The endless harrumphing about the critical importance of "transparency" is one of the more ridiculous fetishes on the part of many of the State's critics, and especially as voiced by many "dissidents." A monstrous criminal, who rapes, tortures and murders an endless number of people -- women, men and children -- tells us all about his crimes and how and why he commits them. He continually manages to elude the authorities, and he goes right on committing his heinous crimes. But we know every single detail about what he's doing and why. Explain to me why that represents some kind of moral improvement.

I've been over this ground before. I was writing about the Murder Program, but these general principles also apply to the State's surveillance activities:
But about the question of oversight, and the related pleas for "accountability" and "transparency": keep in mind what the Murder Program is. The executive branch claims that it can murder anyone it chooses anywhere in the world, for any reason it wishes. Someone needs to explain to me how oversight, accountability and transparency will make such a program better. But they can't explain that -- because it cannot be done. A program that is evil in the manner the Murder Program is evil cannot be "improved," or "managed" so as to make it decent and humane. The Murder Program is an abomination. You don't "fix" abominations of this kind. You end them. You end them this very moment. As I said about this issue last November:
Evil does not become less evil because people are "open" about it. It is not miraculously transformed into good through some mysterious process of alchemy. Evil becomes only worse, infinitely worse. ...

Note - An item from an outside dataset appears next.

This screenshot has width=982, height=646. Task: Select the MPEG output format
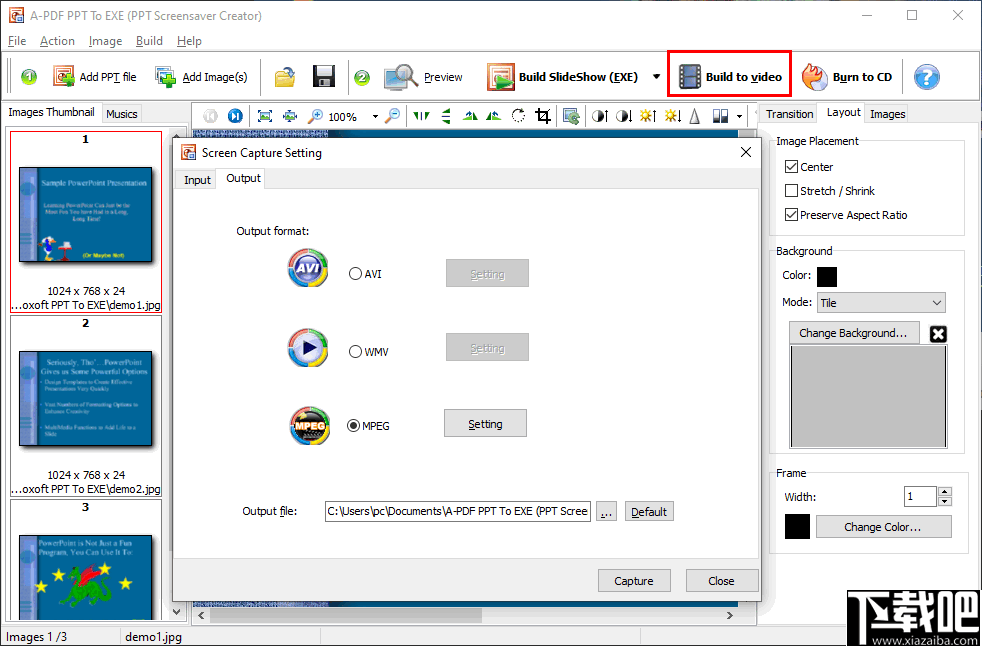pos(355,425)
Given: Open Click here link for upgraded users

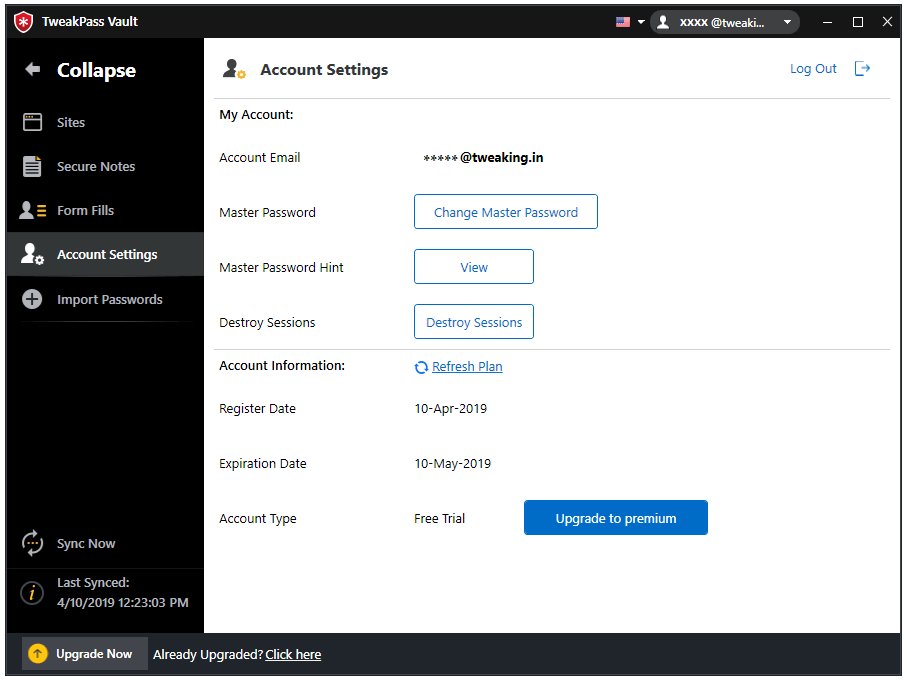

So if certain "critics" of the Murder Program get what they want, the State will be blessedly open about its programs devoted to evil. It will torture and murder regularly, perhaps every day, but in broad daylight, with all of us watching.

And a lot of people will be very pleased indeed. Pleased, hell. They'll be goddamned thrilled.
With regard to the State's Murder Program, its surveillance activities, and every other means by which the State seeks to subjugate and control all of us, I am not the least interested in oversight, accountability or transparency. I want all such programs and activities to stop. That's it. I want them to stop.

But you mark my words: the State will make additional, continuing efforts to be more "transparent." Many of the State's alleged "critics" will herald this important change in how the State functions. The "critics" will trumpet their victory, and talk endlessly about how this proves the importance of "constructive engagement" with the State.

And while the State is being so blessedly transparent, it will not only continue all its present programs: it will expand them -- but now with a touch of transparency added. The programs will expand and get progressively worse, and any criticisms that are still to be heard will steadily grow softer and more infrequent.

The State is far better at this game than its critics. The State knows all about providing a sufficient illusion of oversight and transparency to satisfy those critics -- while the State proceeds to do precisely what it wanted to do all along.

So now you are beginning to know more about the evils perpetrated by the State. Bully for you. Hoofuckingray.